Passage to read:
Last Modified: 29 Mar 2007 21:33 GMT
Authorities have for months also been at odds with clerics and their followers at the mosque [AFP]

Two policemen being held by female students at a religious school in Islamabad have been released as part of a prisoner exchange involving two of the school's teachers detained in connection with an earlier raid on a suspected brothel.
 
The policemen were released late on Wednesday.
Abdul Rashid Ghazi, one of the teachers, said: "It's very simple, they released our two teachers and, in exchange, our students released their people and vehicles under the agreement."
Anti-vice drive
 
Earlier in the week, women from the school raided a house they said was a brothel as part of a private anti-vice drive, abducting the woman who owned the house, two of her relatives and a baby.
 
Ghazi said the students had abducted the women after she refused to shut down her business.
 
Tension increased on Wednesday when security agencies arrested two female teachers from the school and two other followers in connection with the incident and imams from the mosque and their followers detained two policemen and seized two police vehicles in response.
 
Ghazi, who is said to have been involved in a bomb plot in 2004, said his religious students were still holding the three women they accused of prostitution, as well as the baby.
 
"We are asking the government to register a case against them for their release," Ghazi said, adding that the women would be set free if they repented and gave up prostitution.
 
Abdul Rashid Niazi, a senior police official, said the police were prepared to take "legal action" to have the women freed.
 
"We hope that they will release the women today, but if that does not happen we will take necessary legal action," he said.

Dataset:
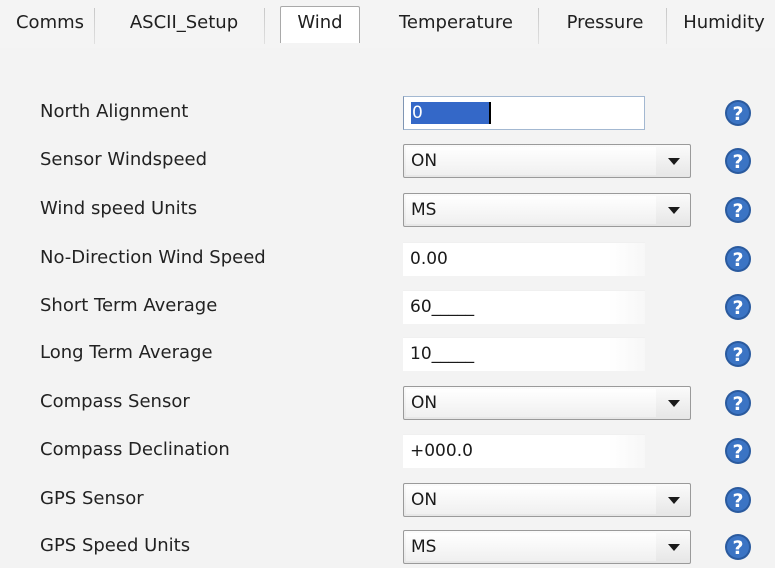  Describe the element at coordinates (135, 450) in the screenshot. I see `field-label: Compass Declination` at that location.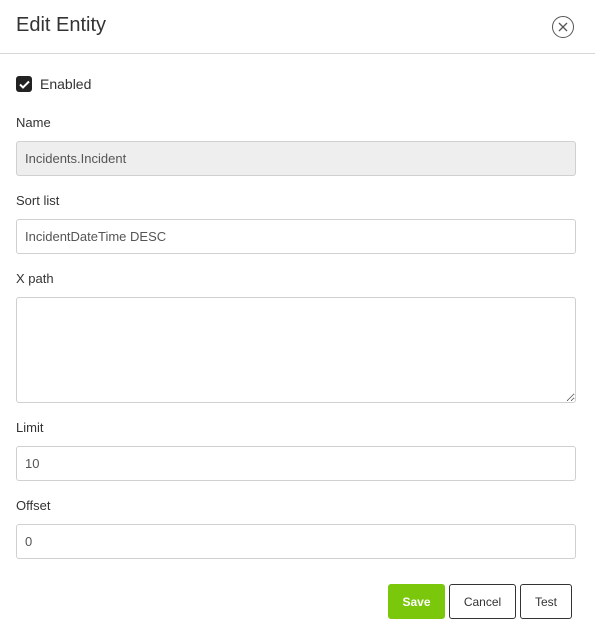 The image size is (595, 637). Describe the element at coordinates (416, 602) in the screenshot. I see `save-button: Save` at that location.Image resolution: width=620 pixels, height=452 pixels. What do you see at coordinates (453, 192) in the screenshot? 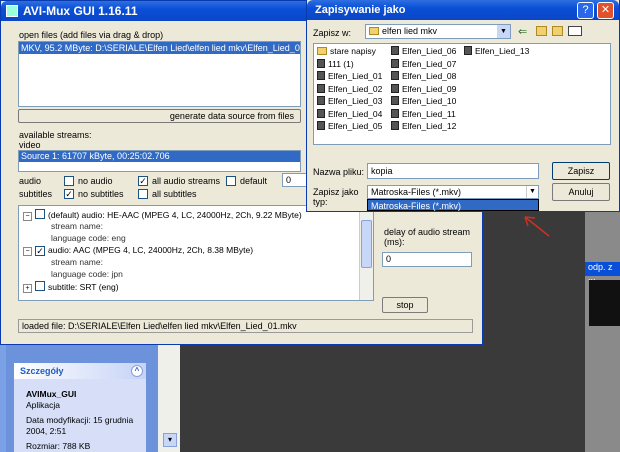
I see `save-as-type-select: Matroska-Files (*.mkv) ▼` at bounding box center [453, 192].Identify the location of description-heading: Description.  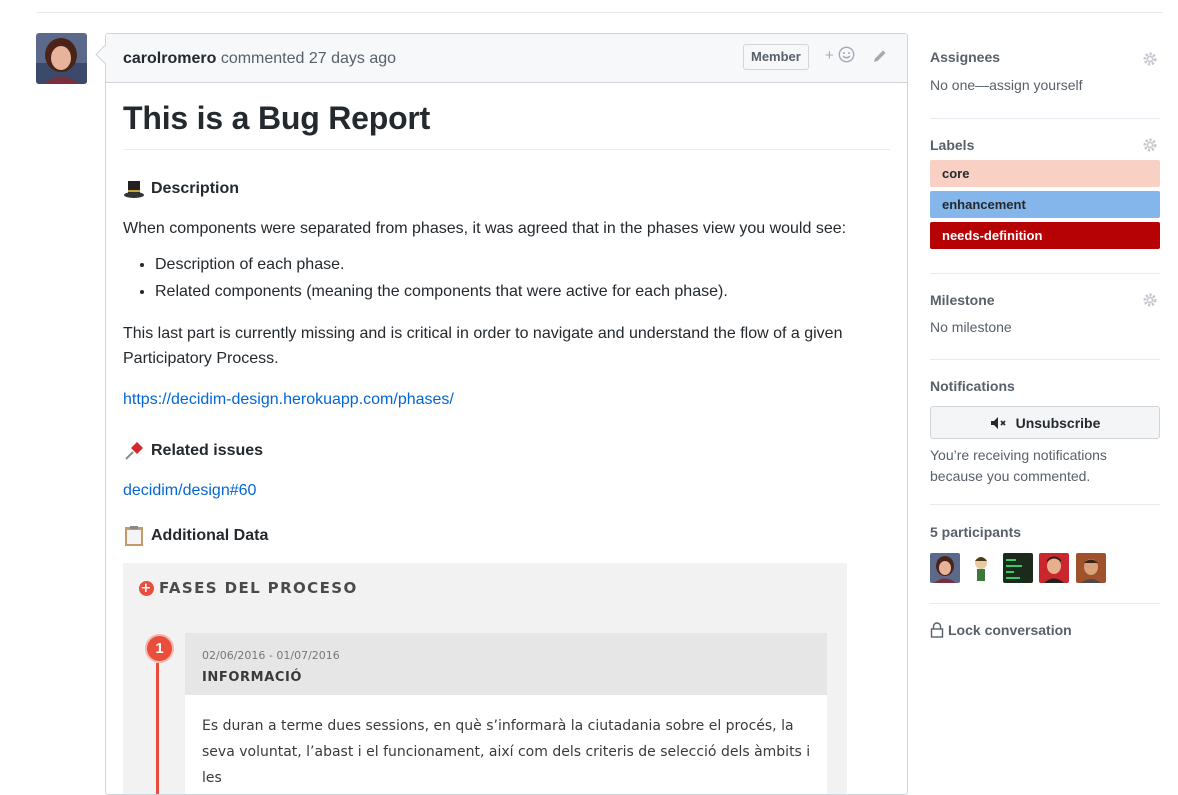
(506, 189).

---

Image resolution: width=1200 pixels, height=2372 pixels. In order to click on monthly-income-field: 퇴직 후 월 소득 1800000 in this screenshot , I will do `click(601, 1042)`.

Problem 1: From the news report about the Islamabad religious school, list everyone the women from the school abducted when they raided the house they said was a brothel.
Problem 2: From the news report about the Islamabad religious school, extract the passage starting at "Abdul Rashid Ghazi, one" and ending at "and a baby.".

Reply 1:
- the woman who owned the house
- two of her relatives
- a baby

Reply 2:
Abdul Rashid Ghazi, one of the teachers, said: "It's very simple, they released our two teachers and, in exchange, our students released their people and vehicles under the agreement."
Anti-vice drive
 
Earlier in the week, women from the school raided a house they said was a brothel as part of a private anti-vice drive, abducting the woman who owned the house, two of her relatives and a baby.